**Document excerpt:**
** begin **
Executive shall be entitled to four
(4) weeks (i.e., twenty (20) days) paid vacation per year,
pro-rated for partial years (the “ Annual Vacation
Days ”); provided, however, that Executive shall not be
compensated for any unused Annual Vacation Days or Carryforward
Vacation Days (as defined below) upon termination of this Agreement
or Executive’s employment by the Company. Executive shall be
entitled to carry forward his unused Annual Vacation Days from each
year, but only up to the lesser of (i) thirty percent (30%) of the
Annual Vacation Days or (ii) the number of unused Annual Vacation
Days from that year (by way of illustration, if no
vacation is taken in a particular year, then 6 days will be carried
forward to the next year (30% of 20 days), but if 15 days of
vacation are taken in a particular year, then 5 days will be
carried forward to the next year) (the “Carryforward Vacation
Days”).
(d)
** end **
**Data excerpt:**
** begin **
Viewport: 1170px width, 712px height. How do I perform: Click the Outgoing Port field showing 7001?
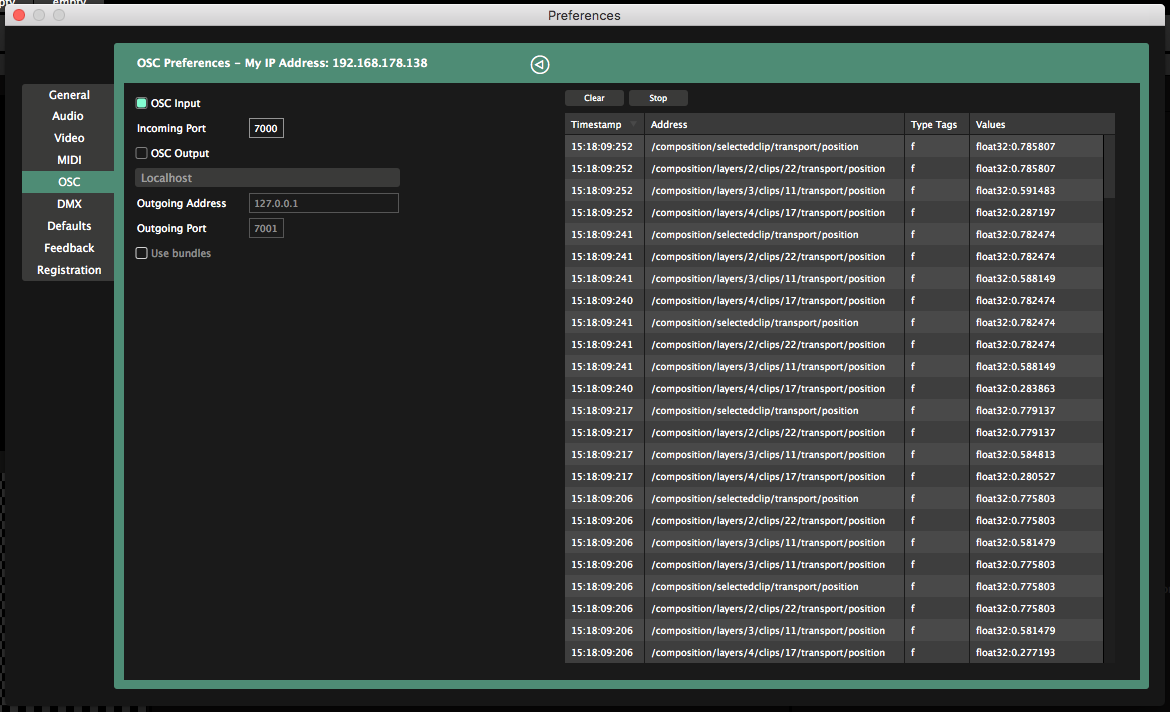pos(266,228)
** end **
**Written request:** Under the vacation clause, how many paid vacation days per year is the Executive entitled to?

**The completed task:** Four weeks, or twenty days, of paid vacation per year, pro-rated for partial years.